## Extrait
┏━━
Le muet

Publié le par Michel David

Je continue de revisiter un des souvenirs marquants de ma vie, que j'ai déjà raconté, celui d'avoir organisé une projection sur un immense écran en plein air devant la rosace de la cathédrale de Reims de la "Jeanne d'Arc" de Dreyer, dont la Cinémathèque française avait récupéré d'un collectionneur norvégien la version première que tout le monde croyait perdue.

Et de voir, sous une pluie battante, les voitures tous phares allumés s'arrêter pour voir un film muet.

Un ami disparu depuis plusieurs années, avec lequel nous n'avons jamais pu il y a dix ans développer une magnifique histoire qu'il avait écrite sur son pays d'origine, le Maroc,- son héros était un officier colon lucide sur la perte de l'"Empire"-, était un amoureux inconditionnel et exclusif du cinéma muet.

Pour lui - il le disait avec un plaisir intense de la provocation, mais il le développait avec des arguments serrés -, le cinéma s'était définitivement perdu à l'avénement du parlant, à la fois stylistiquement parce que la parole et le son n'apportaient rien que l'image ne puisse dire et montrer, parce que l'intensité du jeu, des regards, de la lumière suffisaient à raconter, mais aussi parce que, pour lui, le cinéma était un divertissement populaire, qui s'offrait dans une salle de cinéma, avec un pianiste simple accompagnateur, avec des doubles programmes et des séances de communion d'un public  dans une soirée de fête.

Comme chacun assume ses contradictions, il était devenu un exégète remarquable de cette époque du cinéma et organisait avec brio des projections de cinéma muet ( jusqu'au festival d'Avignon, il y a bien longtemps), et avec des orchestres et des musiques parfois créées spécialement pour une projection. La contradiction était bien sûr que la redécouverte de chefs d'oeuvre qu'il opérait, pour féconde et indispensable qu'elle fût, ne pouvait avoir sur un spectateur "contemporain" le même impact que le cinéma populaire dont il était chantre.

Et, bien sûr, il n'était pas dupe de cette contradiction; il en jouait.

Il pouvait même être d'une mauvaise foi insigne, mais argumentée, lorqu'il vilipendait des cinéastes qui avaient eu le tort de naître trop tard. idem, évidemment, pour comédiens ou comédiennes -non, je veux dire stars.

Il avait toujours une dent très acérée contre la nouvelle vague, et son représentant le plus détestable, Jean Luc Godard. Au moins Truffaut s'essayait à raconter des histoires,mais Godard...
┗━━
## Données fournies
┏━━
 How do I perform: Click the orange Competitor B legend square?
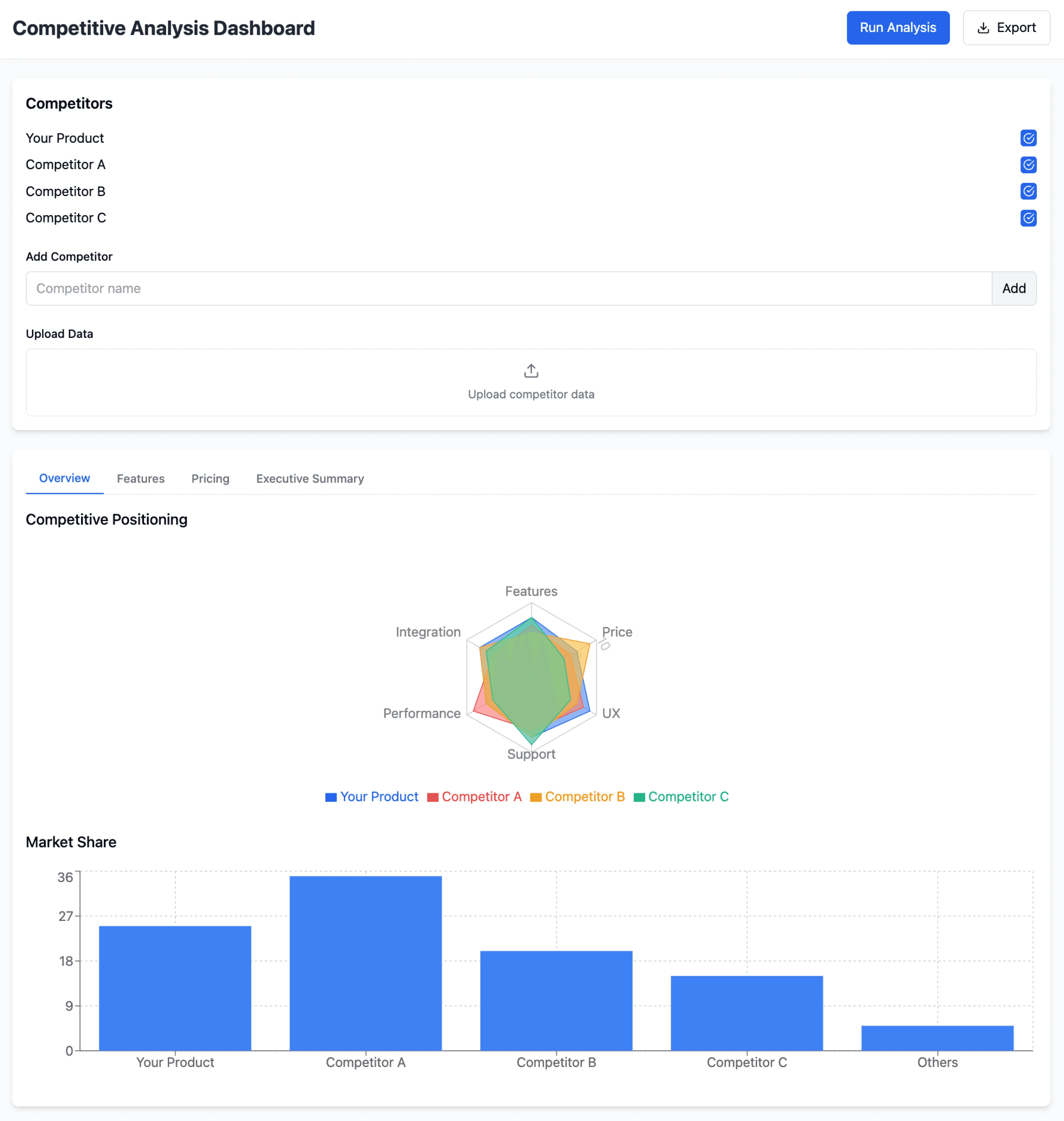point(535,797)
┗━━
## Consigne
Rédigez la suite du texte sur le cinéma muet, en reprenant juste après sa dernière phrase.

## Réponse attendue
Nos débats furent vifs. Mais je m'en souviens comme vivifiants - retrouvant ce qui fut mon école, les débats de ciné club, que j'ai suivi, auxquels j'ai participé, jusqu'à les organiser ( mon dernier débat en tant qu'organisateur au ciné club étudiant de Nantes fut, dans une salle qui s'appelait le Versailles autour de "La diablesse en collant rose" de George Cukor - contrairement à des idées reçues, nous ne nous nourrissions pas que de Bergmann et Antonioni).

Mais, évidemment, je n'ai jamais pu adhérer à la thèse de C. qui ne voyait que décrépitude dans le cinéma moderne.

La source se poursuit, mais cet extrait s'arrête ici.